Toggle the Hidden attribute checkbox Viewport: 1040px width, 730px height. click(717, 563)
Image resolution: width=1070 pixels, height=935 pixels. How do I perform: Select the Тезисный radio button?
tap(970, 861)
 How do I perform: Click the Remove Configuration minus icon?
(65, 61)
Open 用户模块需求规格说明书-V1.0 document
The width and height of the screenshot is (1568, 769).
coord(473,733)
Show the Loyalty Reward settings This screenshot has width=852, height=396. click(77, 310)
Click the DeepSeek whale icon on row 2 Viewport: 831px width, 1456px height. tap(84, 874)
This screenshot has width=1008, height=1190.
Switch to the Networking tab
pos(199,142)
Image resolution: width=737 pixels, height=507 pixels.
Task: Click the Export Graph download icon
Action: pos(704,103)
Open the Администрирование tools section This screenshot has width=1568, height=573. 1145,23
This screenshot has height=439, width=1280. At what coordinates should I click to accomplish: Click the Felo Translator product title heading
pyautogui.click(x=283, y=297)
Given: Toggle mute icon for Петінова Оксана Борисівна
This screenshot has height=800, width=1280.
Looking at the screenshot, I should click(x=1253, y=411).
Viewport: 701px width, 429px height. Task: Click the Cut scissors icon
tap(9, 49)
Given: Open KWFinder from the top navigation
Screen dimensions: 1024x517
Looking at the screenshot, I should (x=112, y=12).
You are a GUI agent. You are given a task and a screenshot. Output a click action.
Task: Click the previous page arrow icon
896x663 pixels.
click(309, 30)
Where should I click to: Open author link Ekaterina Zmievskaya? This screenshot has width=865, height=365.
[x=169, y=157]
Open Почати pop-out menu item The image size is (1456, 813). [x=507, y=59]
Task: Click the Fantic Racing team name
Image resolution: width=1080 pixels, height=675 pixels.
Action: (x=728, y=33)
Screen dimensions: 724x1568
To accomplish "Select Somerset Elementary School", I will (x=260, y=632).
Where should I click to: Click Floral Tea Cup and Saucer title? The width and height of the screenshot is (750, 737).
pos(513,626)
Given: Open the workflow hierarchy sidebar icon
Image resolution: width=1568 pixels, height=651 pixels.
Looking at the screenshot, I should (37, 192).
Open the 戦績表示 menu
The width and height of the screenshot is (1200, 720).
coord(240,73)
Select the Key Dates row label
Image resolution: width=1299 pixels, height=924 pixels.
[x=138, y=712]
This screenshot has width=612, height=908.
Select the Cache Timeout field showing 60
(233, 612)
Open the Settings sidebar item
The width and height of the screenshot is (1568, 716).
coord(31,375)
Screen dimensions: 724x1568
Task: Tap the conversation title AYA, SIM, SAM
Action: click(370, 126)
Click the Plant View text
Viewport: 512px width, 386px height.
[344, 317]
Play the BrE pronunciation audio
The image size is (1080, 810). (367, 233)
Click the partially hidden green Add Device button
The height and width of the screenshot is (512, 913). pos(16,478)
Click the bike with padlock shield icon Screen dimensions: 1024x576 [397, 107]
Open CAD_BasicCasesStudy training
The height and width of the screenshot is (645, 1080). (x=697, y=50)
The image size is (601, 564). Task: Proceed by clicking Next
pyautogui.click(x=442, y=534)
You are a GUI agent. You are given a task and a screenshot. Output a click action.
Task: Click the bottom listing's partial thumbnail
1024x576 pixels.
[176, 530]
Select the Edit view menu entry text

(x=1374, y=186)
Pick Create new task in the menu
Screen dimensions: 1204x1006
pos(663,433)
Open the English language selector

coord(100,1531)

++++++++

◆ **Task objective**
Reproduce exactly the section above that begins at the line containing "Where should I click to: Open" and ends at the line containing "Task: Click the bottom", leaving out all other lines.

◆ **Exercise response**
Where should I click to: Open author link Ekaterina Zmievskaya? This screenshot has width=865, height=365.
[x=169, y=157]
Open Почати pop-out menu item The image size is (1456, 813). [x=507, y=59]
Task: Click the Fantic Racing team name
Image resolution: width=1080 pixels, height=675 pixels.
Action: (x=728, y=33)
Screen dimensions: 724x1568
To accomplish "Select Somerset Elementary School", I will (x=260, y=632).
Where should I click to: Click Floral Tea Cup and Saucer title? The width and height of the screenshot is (750, 737).
pos(513,626)
Given: Open the workflow hierarchy sidebar icon
Image resolution: width=1568 pixels, height=651 pixels.
Looking at the screenshot, I should (37, 192).
Open the 戦績表示 menu
The width and height of the screenshot is (1200, 720).
coord(240,73)
Select the Key Dates row label
Image resolution: width=1299 pixels, height=924 pixels.
[x=138, y=712]
This screenshot has width=612, height=908.
Select the Cache Timeout field showing 60
(233, 612)
Open the Settings sidebar item
The width and height of the screenshot is (1568, 716).
coord(31,375)
Screen dimensions: 724x1568
Task: Tap the conversation title AYA, SIM, SAM
Action: click(370, 126)
Click the Plant View text
Viewport: 512px width, 386px height.
[344, 317]
Play the BrE pronunciation audio
The image size is (1080, 810). (367, 233)
Click the partially hidden green Add Device button
The height and width of the screenshot is (512, 913). pos(16,478)
Click the bike with padlock shield icon Screen dimensions: 1024x576 [397, 107]
Open CAD_BasicCasesStudy training
The height and width of the screenshot is (645, 1080). (x=697, y=50)
The image size is (601, 564). Task: Proceed by clicking Next
pyautogui.click(x=442, y=534)
You are a GUI agent. You are given a task and a screenshot. Output a click action.
Task: Click the bottom listing's partial thumbnail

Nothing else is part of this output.